Re-Making Citizenship: Migrant Women's Activism in the UK
Re-Making Citizenship: Migrant Women's Activism in the UK
Friday, 11 July 2025: 11:24
Location: ASJE019 (Annex of the Faculty of Legal, Economic, and Social Sciences)
Oral Presentation
Situated at the theoretical intersection of sociology and politics, this paper brings a critical lens to the study of citizenship by investigating and analysing the lives of migrant women living in the UK. Through interviews and participant observation conducted over a year, this paper examines how migrant women engage in individual and collective community work and activism against the backdrop of the UK’s changing immigration policies.

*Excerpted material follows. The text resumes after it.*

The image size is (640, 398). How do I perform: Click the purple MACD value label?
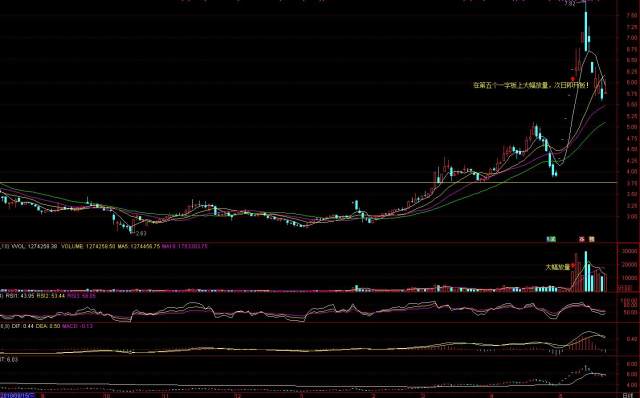78,326
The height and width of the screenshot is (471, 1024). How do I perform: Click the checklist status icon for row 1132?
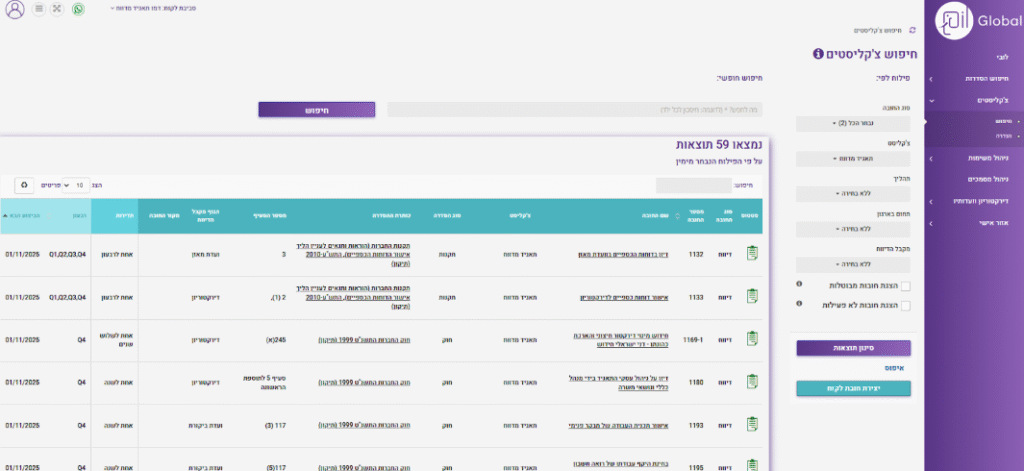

The objective of this research is to shift away from the narrative of migrant women as passive victims to recognize the multiple ways in which they exercise agency, and in doing so, enact their own forms of “activist citizenship.” Isin (2009) uses the term to characterize the newly emerging types of citizen subjectivities that challenge the traditional notions of citizenship attached to modern liberal democracies. This paper asks a central question: what claims to “citizenship” are migrant women making through activism? How do these intersect with notions of belonging and identity? Ultimately, It seeks to understand how ‘non-citizen’ migrants engage, contest, transform, and otherwise resist new ways of regulating mobility and in doing so “enact forms of transnationalism and citizenship ‘from below,’” drawing our attention to “new spaces of citizenship that potentially enable both new ways of being political and new visions for the type of politics we wish to imagine in the world” (Nyers and Rygiel, 2012: 9). A rapidly growing international diaspora teamed with anti-immigration political discourse across the UK lends this research particular urgency, making it doubly important to centre the marginalized narratives of migrant women. This research will contribute to existing literature on forced migration, citizenship and migrant activism in the UK, particularly on the largely obscured narratives of women activists in Manchester.